Abstract

Background: There is a considerable body of pre-clinical, epidemiological and randomised data to support the hypothesis that aspirin has the potential to be an effective adjuvant cancer therapy. Methods: Add-Aspirin is a phase III, multi-centre, double-blind, placebo-controlled randomised trial with four parallel cohorts. Patients who have undergone potentially curative treatment for breast (n = 3100), colorectal (n = 2600), gastro-oesophageal (n = 2100) or prostate cancer (n = 2120) are registered into four tumour specific cohorts. All cohorts recruit in the United Kingdom, with the breast and gastro-oesophageal cohort also recruiting in India. Eligible participants first undertake an active run-in period where 100 mg aspirin is taken daily for approximately eight weeks.
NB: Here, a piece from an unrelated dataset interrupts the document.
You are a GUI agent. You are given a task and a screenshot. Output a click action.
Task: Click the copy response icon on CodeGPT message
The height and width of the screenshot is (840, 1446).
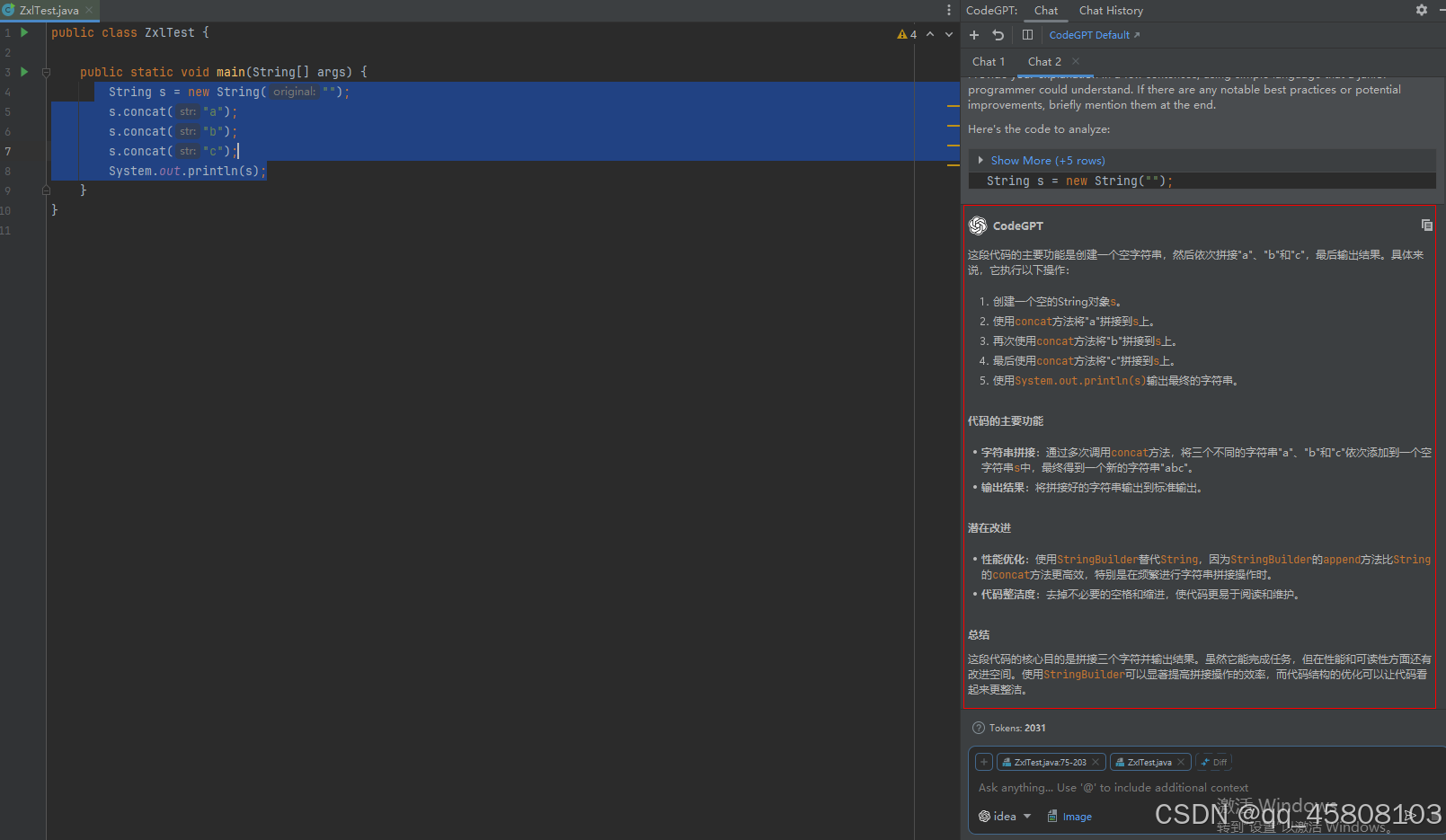[x=1426, y=225]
Participants who are able to adhere and tolerate aspirin then undergo a double-blind randomisation and are allocated in a 1:1:1 ratio to either 100 mg aspirin, 300 mg aspirin or a matched placebo to be taken daily for at least five years. Those participants ≥ 75 years old are only randomised to 100 mg aspirin or placebo due to increased toxicity risk. Results: The primary outcome measures are invasive disease-free survival for the breast cohort, disease-free survival for the colorectal cohort, overall survival for the gastro-oesophageal cohort, and biochemical recurrence-free survival for the prostate cohort, with a co-primary outcome of overall survival across all cohorts. Secondary outcomes include adherence, toxicity including serious haemorrhage, cardiovascular events and some cohort specific measures. Conclusions: The Add-Aspirin trial investigates whether regular aspirin use after standard therapy prevents recurrence and prolongs survival in participants with four non-metastatic common solid tumours.